音楽の授業で学ぶのは、歴史でもなく、作品と音楽家を結びつけるための暗記学でもない、と悟った私は、その日から直感でのみ音楽に親しんでいる。
せっかく、珈琲ショパンに来ておきながら、ショパンの曲紹介ができないのが残念だが、不案内である。
赤いビロードのソファに沈みながら、この空間にふさわしい、丁度いい音楽の中で気持ちよく漂うことができた。音楽が心の隙間を埋め、心を満たすものだというように。
このブログのなんらかの記事が、音楽のように誰かの心の隙間にすっと入ったとしたら、それは最高だ。
オリジナルメニューは強し。
最後にメニューの紹介を...。音楽は詳しくないけど、ショパンは好きだから何度も通っている。一度めはアンオーレをオーダーした。
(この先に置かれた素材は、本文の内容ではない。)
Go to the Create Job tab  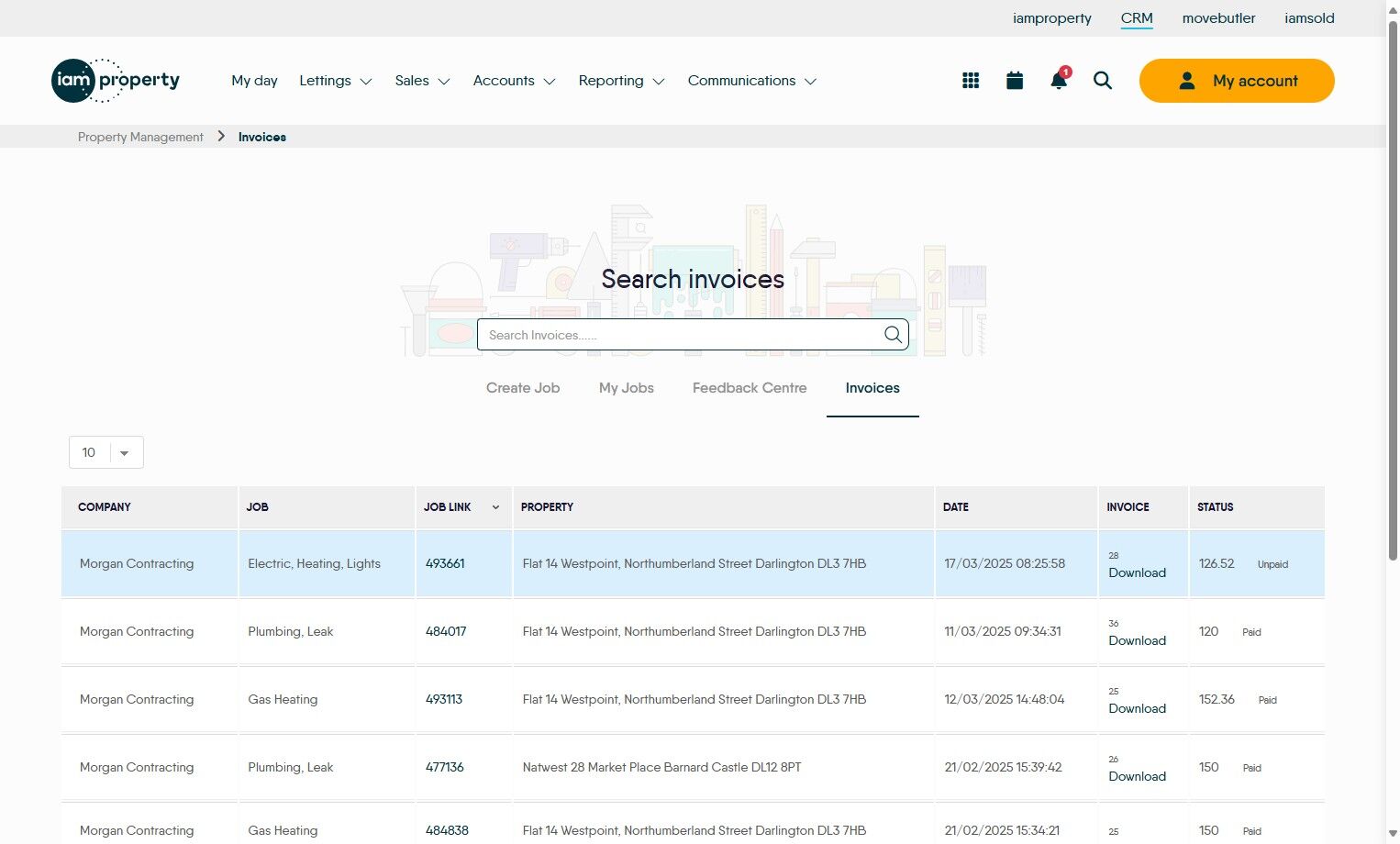(523, 388)
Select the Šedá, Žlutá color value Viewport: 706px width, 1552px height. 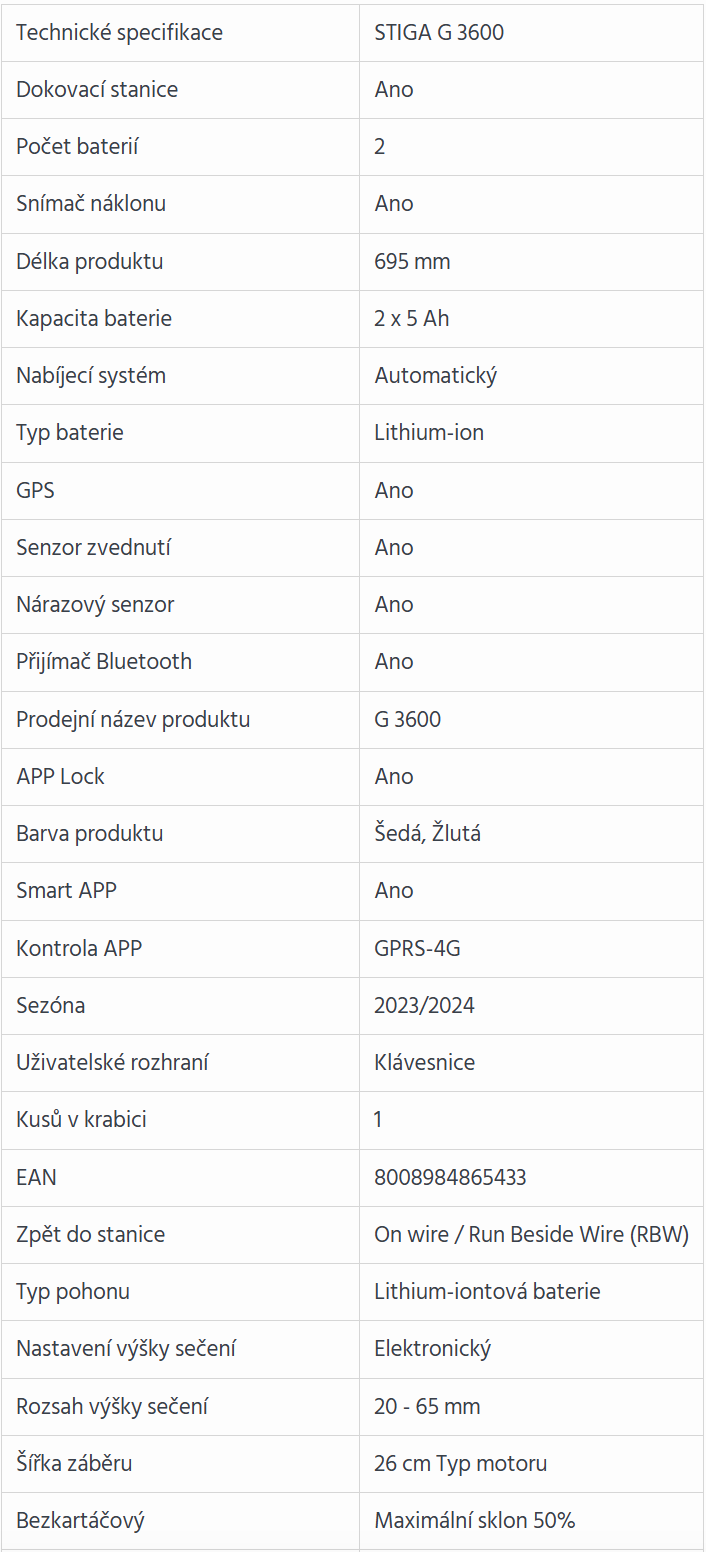click(427, 833)
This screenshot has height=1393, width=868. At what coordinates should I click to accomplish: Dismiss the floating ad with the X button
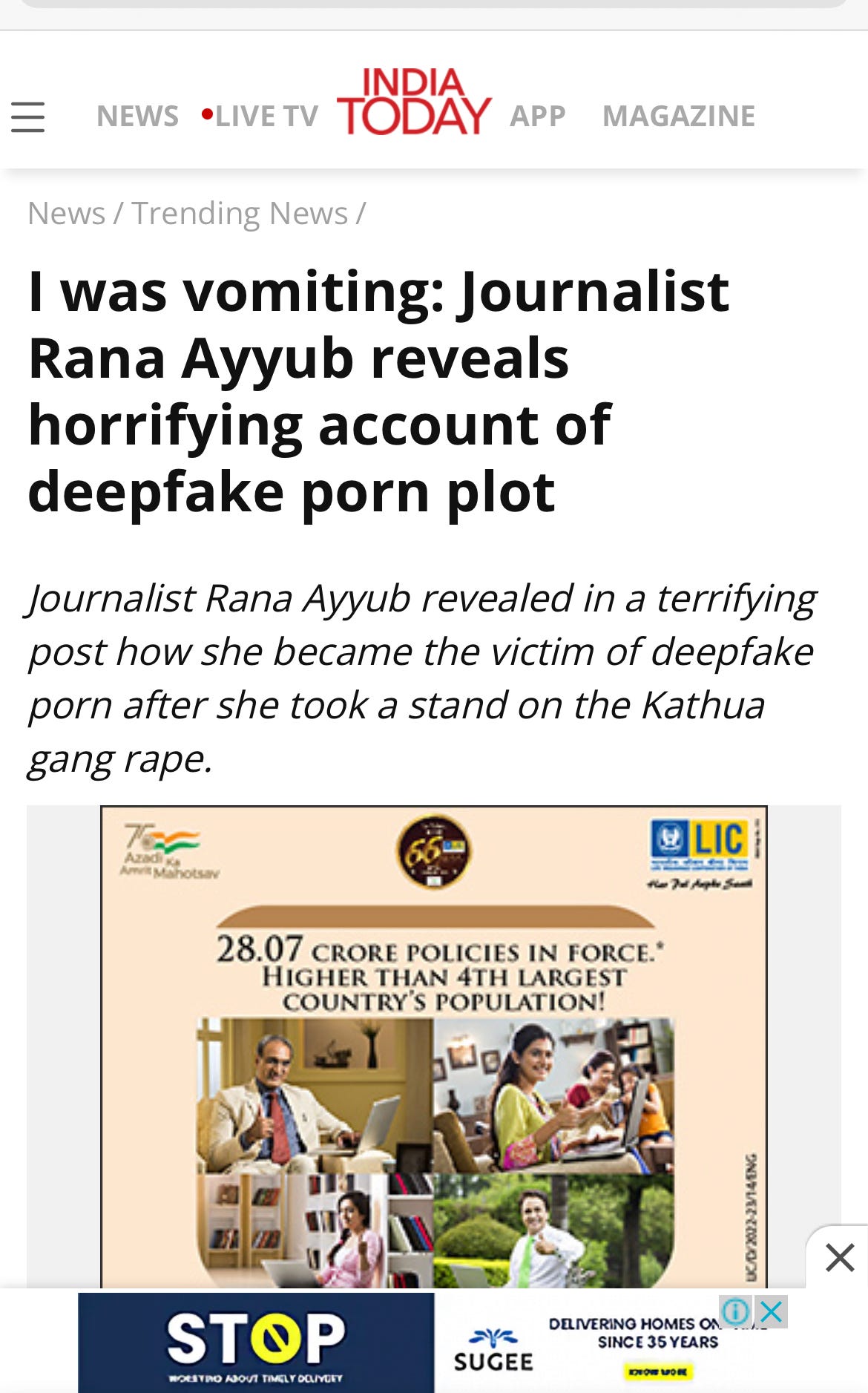point(840,1258)
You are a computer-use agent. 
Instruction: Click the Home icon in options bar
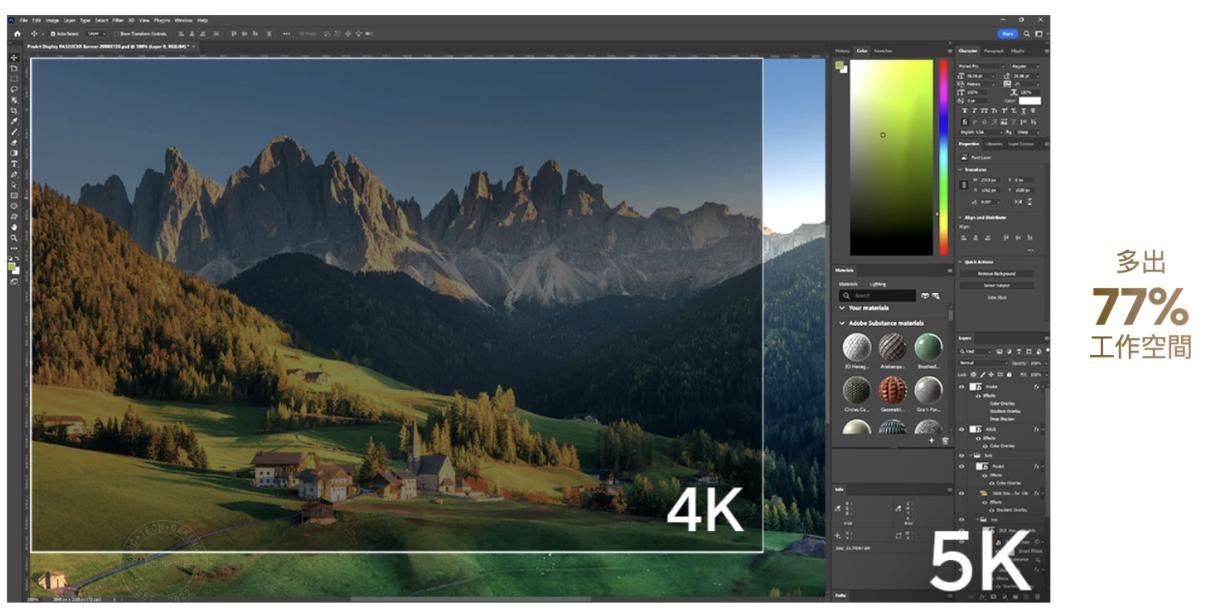17,33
ミルクにあんこを入れて混ぜたものだ。ミルクにあんこという組み合わせは、女性に嬉しい飲み物だと思う。カルシウムに加えて、あずきはむくみに効くらしい。カフェインが苦手な人もいけるオリジナルメニューだ。次の訪問でやっとアンプレスをオーダーできた。両面バターが塗られプレスされたホットサンドは、ジュージューと揚げ焼きのように香ばしくなっている。塩っ気と甘みとが最高だ。禁断のカロリーオーバーである!それと、オーダーを取る前に「うちのブレンドは濃いです」といわれる。そ言うほど濃いものってどんな味なのでしょうね。そこまで言われると気になる。
お店にあった神田のガイドブックで、ショパンが紹介されていた。
読みながら店内を眺め、キョロキョロしたので、きっと怪しかったに違いない。